Such an obvious and great question! One I hope to sufficiently answer, or at least impart some understanding of what I have confidence it can become.
As many ideas often land miles away from their inception, SoloSpouse is not at all unique to this theory. Please, allow me to explain….
Inception & Mission
If you had a moment to read my opening piece, you have a general idea of what my grand aspiration is for this platform. Creating a virtual space where newly bereaved spouses can access accurate and timely information intended to offer solace, structure, and empowerment following bewildering loss.
“The SoloSpouse you visit today is the tangible version of roughly two years of thought, brainstorming, collaboration.”
In addition to that valued component, my aim is to somehow combine that with frontline community support. Does this sound impossible? Many have told me that this is an insurmountable feat. I say to them, “Attempting to reimagine life after losing my truest friend and husband, Patrick, is more suited for that category”. I chose to listen to and shadow my instincts. The vision began to percolate and dance in my psyche….
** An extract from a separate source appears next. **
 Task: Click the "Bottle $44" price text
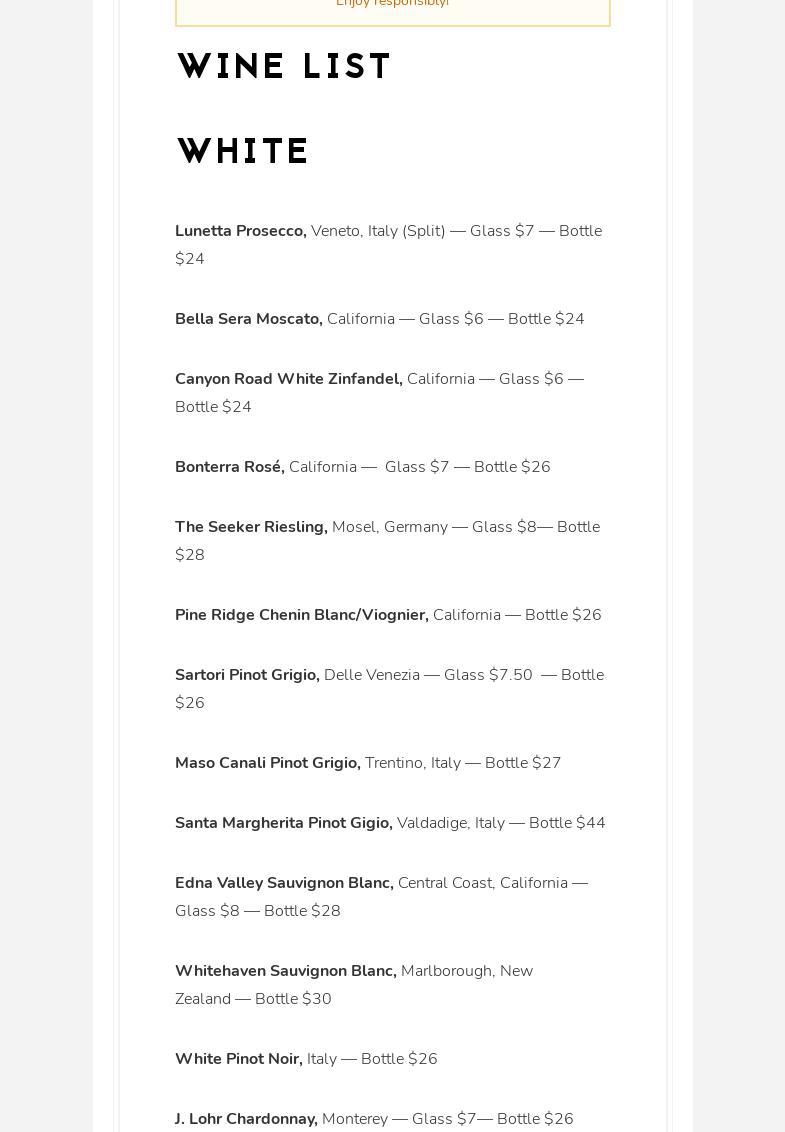[x=567, y=823]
To provide a timeframe reference, the SoloSpouse you visit today is the tangible version of roughly four years of thought, brainstorming, collaboration, and most importantly active guidance from family, friends, fellow solo spouses, and my immediate Charlottesville, Virginia community.
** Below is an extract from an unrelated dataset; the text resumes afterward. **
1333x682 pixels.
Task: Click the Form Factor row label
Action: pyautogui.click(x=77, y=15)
I need it to be known, this endeavor would have remained sealed inside my imagination had it not been for limitless and genuine gestures of belief in me and the concept. This ignited an unidentified buried courage to pay forward the generosity of kindness afforded my family. Is it possible to recreate such a network for other solospouses that do not have a similar scope of help? Herein lies the genesis for SoloSpouse. A lifework that I see as a non-traditional, inventive love letter to my husband….
Redefining Family Life
Before it was SoloSpouse, it was called Widows’ Window, Widow Wise, Savvy Sage, and Growspring. It is very telling that the progression of name changes eerily mirrored my emotional transformation during this tumultuous period. The fluid modifications streamed from dark to light. My deliberate course moved away from death and toward redefining family life.
Think of this platform as a scaffolding designed to shepherd you through the first year following loss.
A Glimmer of Order in a Time of Chaos
SoloSpouse employs a very tactical approach to addressing and completing the mounds of tasks that besiege you simultaneously. Keep in mind, all of these “to do” items descend during ground zero of your emotional capabilities. What needs to be done, how do I get them done, in what order, and where can I find help in my own community? The first iteration of SoloSpouse, with any luck, will illuminate exactly those steps and place you in a safe environment as you attempt to heal and rebuild.
Grief is such a tricky emotion! Once you give in to its schizophrenia, you will find the bravery to build a plan. My experience has taught me that taking action, no matter the magnitude, is control, and control outlines the way ahead. Not so subtle warning ahead!
Here comes the first of many, shameless shoutouts to the man whom unwittingly prepared me for this vocation, my love Patrick. I modestly ask for some grace in this department sans judgement. Without gushing about his numerous accomplishments, I will highlight one I believe he found most rewarding.
That is the creation of a Trial Defense Service for our country’s National Guard, an organization built to offer valuable legal services for each states’ service members. Many accomplished officers before him tried to design and build without success.
This glowing achievement etched his military legacy as the founder and grandfather of TDS. I was the privileged eye-witness and sounding board for the nine years it took to purposefully craft an association that would steer and serve every National Guard soldier coast to coast. The parallels to SoloSpouse and its future versions are magnificent and profound. Now, I acknowledge that this was my classroom….
Creating a New Dialogue
It is also my frank ambition to create a platform that will modernize the flawed perceptions and dialogue that surround widowhood. SoloSpouse will seek to dispel these myths and generate a more helpful discussion model.
The platform will speak precisely to the SoloSpouse society, as well as anyone who has the desire to walk alongside, rally around, and minister to a bereaved family member or friend. For this to work, I know that authentic advice regarding content and service is vital. Fellow SoloSpouses, I am open to such candid feedback.
Please take a moment to send me an email at email@example.com with commentary on what is useful, not so much, and what should be incorporated in future versions of the site. My only request is that the correspondence be constructive and respectful. Now, let’s rebuild together!
As a fellow solo spouse, I really identify with the importance of changing the context by which we talk about and live through widowhood.
Growspring provides guidance and community for a soul in pain. The structure of immediate steps, coupled with the nurturing spirit and understanding of societal stigmas, creates a platform for addressing the whole person and his or her connections to self, others, and the world around. Well done, growspring.
As we all know, overcoming grief is a process. You don’t ever get over the loss of your loved one, but learn to move forward. I was told that was the reason you chose the name “Growspring”. You grow and spring forward. What an appropriate name. All your hard work, dedication, and love has brought this to fruition. You turned your grief into helping others. Well done!